■ TASK BRIEF: Could you count how many lines of the data include "screenshot" and answer with the number only?

■ SUPPLIED DATA:
========================
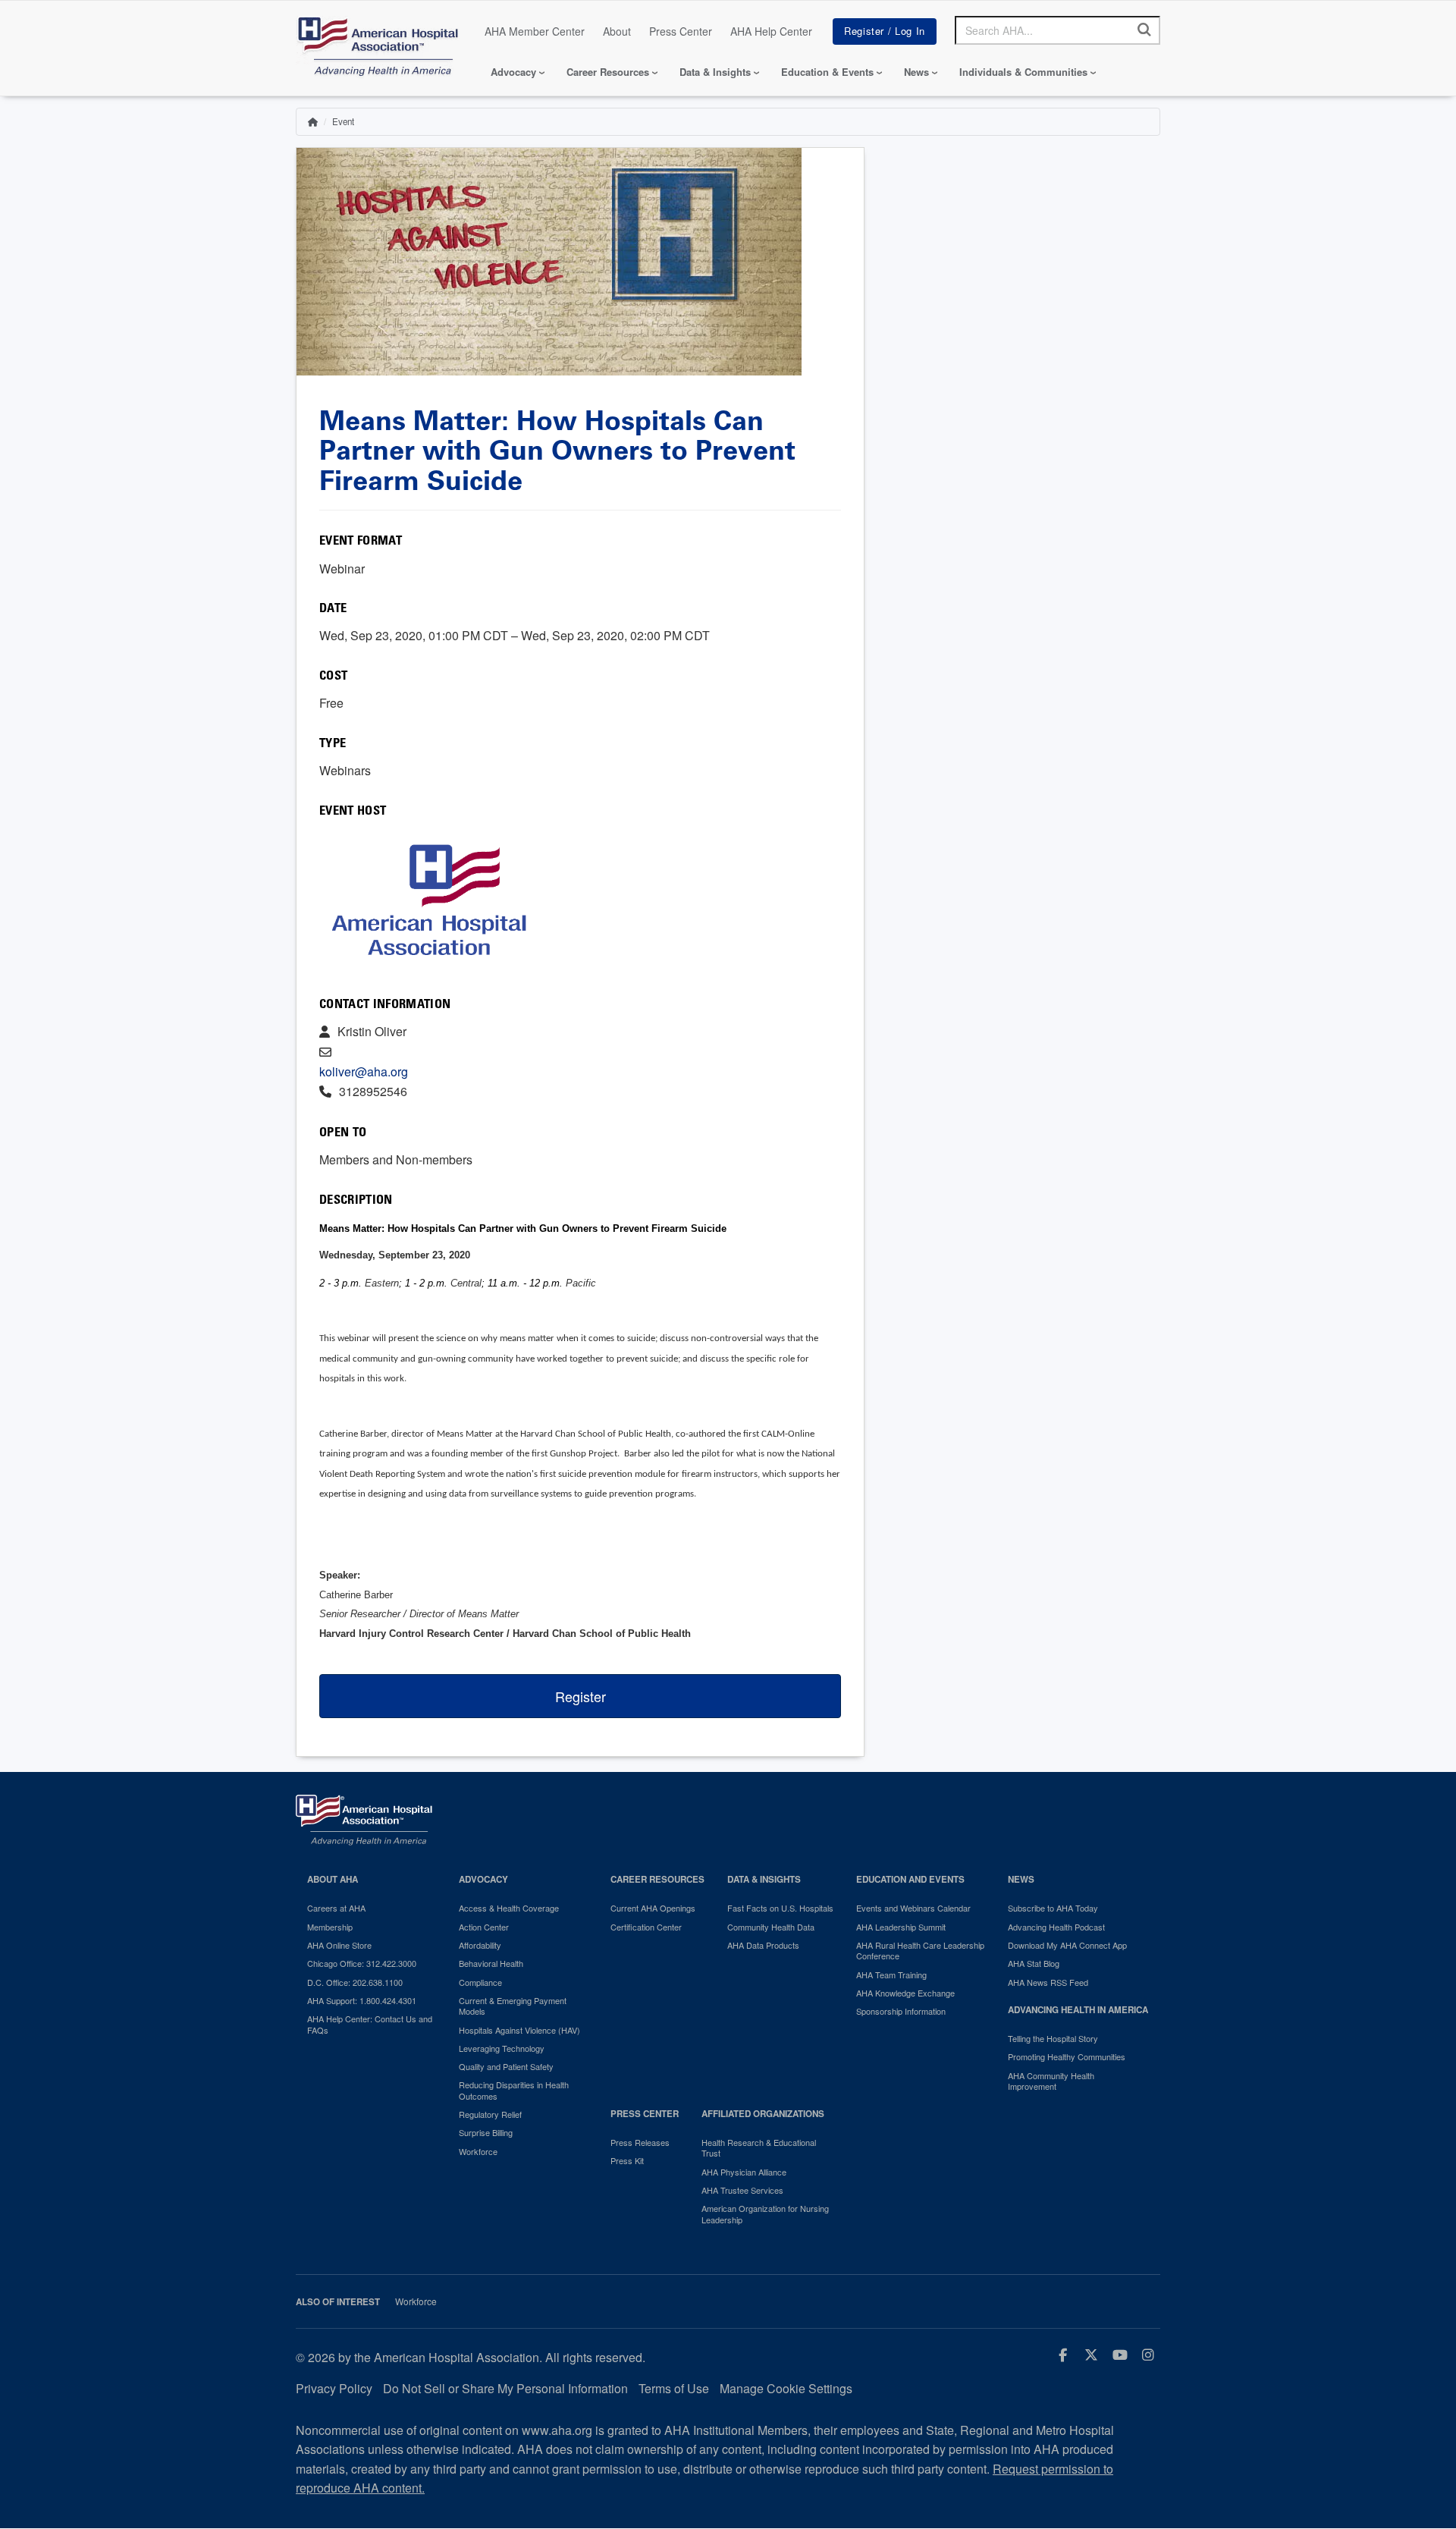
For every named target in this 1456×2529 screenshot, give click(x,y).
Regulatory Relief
========================
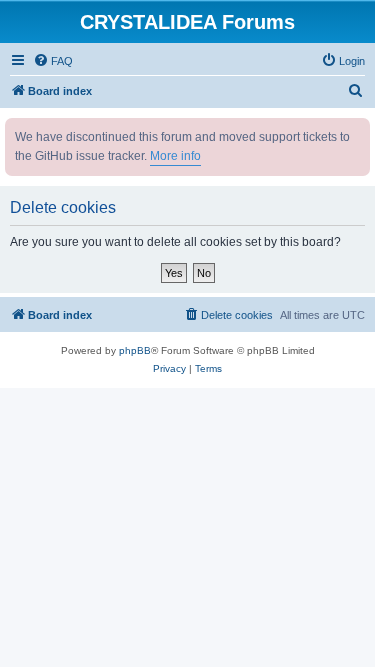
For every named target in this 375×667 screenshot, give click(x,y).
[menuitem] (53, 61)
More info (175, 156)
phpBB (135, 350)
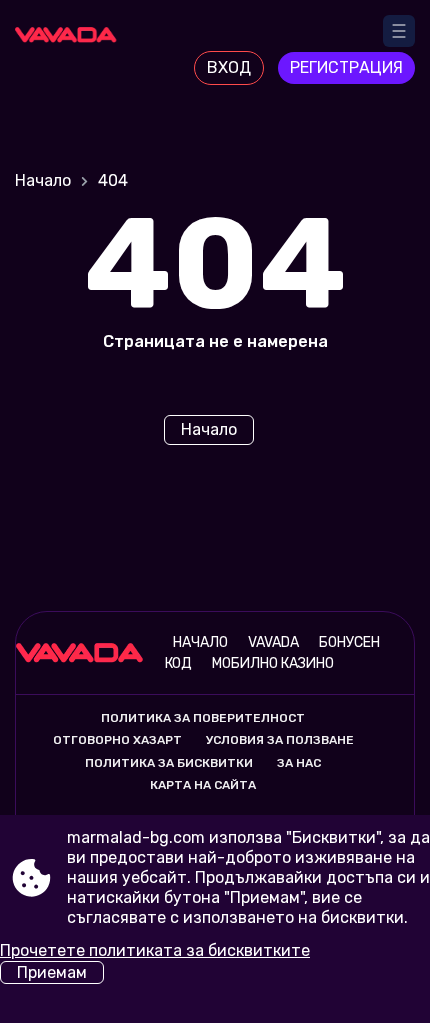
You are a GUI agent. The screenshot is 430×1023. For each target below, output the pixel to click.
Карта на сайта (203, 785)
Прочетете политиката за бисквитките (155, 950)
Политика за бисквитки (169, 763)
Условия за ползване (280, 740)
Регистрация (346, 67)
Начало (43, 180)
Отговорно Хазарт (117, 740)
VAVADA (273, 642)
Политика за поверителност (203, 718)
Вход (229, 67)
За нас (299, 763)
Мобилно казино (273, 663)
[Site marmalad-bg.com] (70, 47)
========================
■ SOLUTION TO THIS TASK: 3